LAG Niedersachsen, Beschluss v. 28.02.2024 – 13 TaBV 40/23
Betriebsratsmitglieder genießen zwar besonderen Kündigungsschutz, doch dieser ist nicht grenzenlos. Ein Urteil des Landesarbeitsgerichts Niedersachsen (LAG Niedersachsen, Beschluss vom 28.02.2024 – 13 TaBV 40/23) verdeutlicht, dass korrekte Arbeitszeitdokumentationen und die strikte Trennung von betriebsrätlichen Aufgaben und privaten Aktivitäten essenziell sind.
Der Fall: Betriebsratsarbeit oder private Auszeit?
Ein freigestellter Betriebsratsvorsitzender wurde zu einer mehrtägigen Fortbildungsveranstaltung entsandt. Während andere Mitglieder des Betriebsrats an den Programmpunkten teilnahmen, verbrachte der Vorsitzende einen Tag außerhalb des Veranstaltungsortes, um sich mit seiner geschiedenen Ehefrau zu treffen. Dennoch meldete er Arbeitszeiten an den Arbeitgeber und gab an, während dieser Zeiten Betriebsratsaufgaben erledigt zu haben. Der Arbeitgeber sah darin einen Fall von Arbeitszeitbetrug und beantragte die Zustimmung des Betriebsrats zur außerordentlichen Kündigung. Als der Betriebsrat die Zustimmung verweigerte, wandte sich der Arbeitgeber an das Arbeitsgericht, das die Zustimmung schließlich ersetzte.
Die Entscheidung
Das LAG Niedersachsen entschied zugunsten des Arbeitgebers: Die Zustimmung zur außerordentlichen Kündigung war zu ersetzen, da der vorsätzliche Arbeitszeitbetrug des Betriebsratsvorsitzenden eine schwerwiegende Pflichtverletzung darstellte.

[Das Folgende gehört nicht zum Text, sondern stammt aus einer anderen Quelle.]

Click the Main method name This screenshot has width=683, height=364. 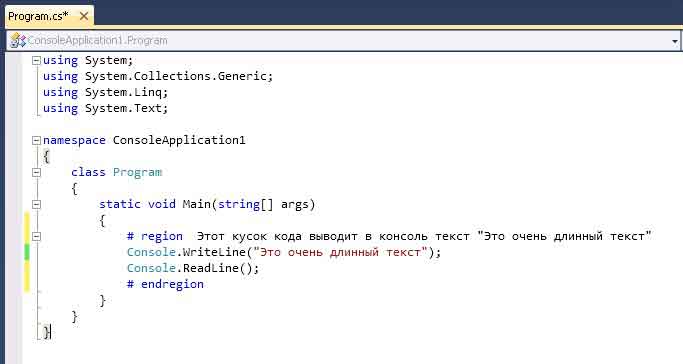(x=196, y=204)
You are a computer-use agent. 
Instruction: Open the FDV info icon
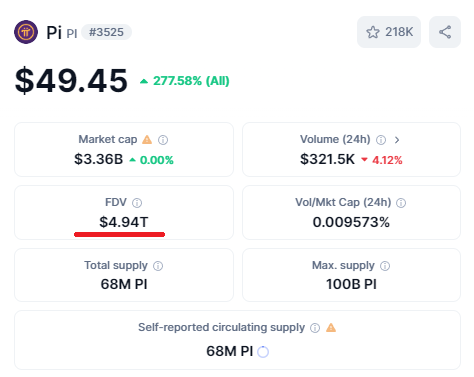coord(137,203)
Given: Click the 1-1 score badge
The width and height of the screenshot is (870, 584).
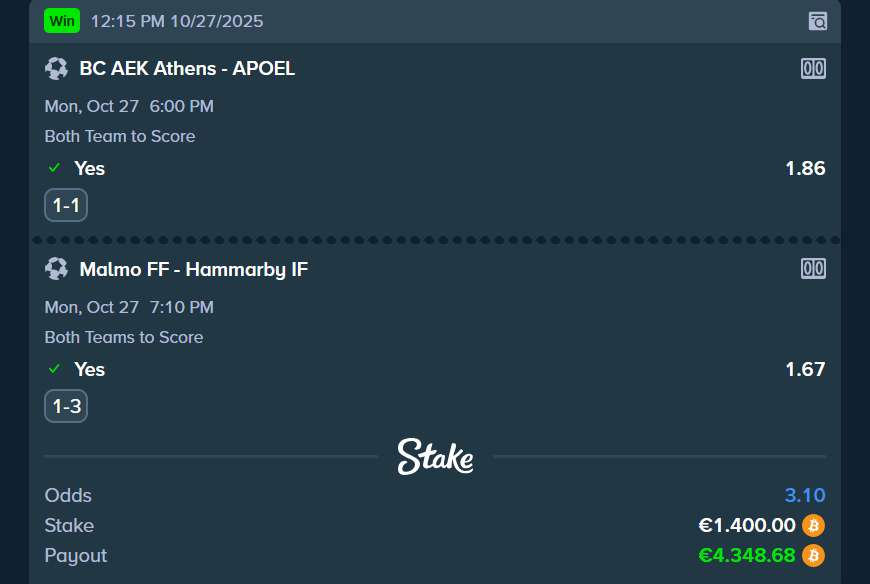Looking at the screenshot, I should tap(66, 206).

Wesentliche Punkte des Urteils waren:
- Pflicht zur korrekten Arbeitszeitdokumentation: Auch freigestellte Betriebsratsmitglieder müssen ihre Arbeitszeiten ordnungsgemäß dokumentieren (§ 241 Abs. 2 BGB).
- Kein Beurteilungsspielraum bei Privataktivitäten: Das Treffen mit der Ex-Frau wurde als private Aktivität eingestuft und nicht als erforderliche Betriebsratstätigkeit (§ 37 Abs. 2 BetrVG).
- Arbeitszeitbetrug als schwerwiegender Verstoß: Der vorsätzliche Betrug – auch bei vermeintlich geringen Zeitwerten – stellt eine schwerwiegende Pflichtverletzung dar, die eine außerordentliche Kündigung ohne vorherige Abmahnung rechtfertigt.
Praxisrelevanz
Das Urteil zeigt klar: Auch Betriebsratsmitglieder stehen nicht über arbeitsrechtlichen Grundregeln. Arbeitszeitbetrug wird von den Gerichten streng geahndet, da ein Vertrauensbruch als besonders gravierend gilt. Selbst langjährige Betriebszugehörigkeit oder eine Nähe zum Renteneintritt können eine Kündigung in solchen Fällen nicht verhindern.
Fazit
Betriebsratsmitglieder genießen einen hohen Kündigungsschutz, doch dieser endet bei schwerwiegenden Pflichtverletzungen wie z.B. dem Arbeitszeitbetrug. Auch scheinbar geringfügige Verstöße können weitreichende Konsequenzen nach sich ziehen.
Hinweis: Arbeitnehmer sollten stets darauf achten, ihre Arbeitszeit korrekt zu dokumentieren, insbesondere bei Betriebsratstätigkeiten. Unklare Situationen oder Fehlzeiten sollten rechtzeitig offen kommuniziert werden, um Verdachtsmomente zu vermeiden.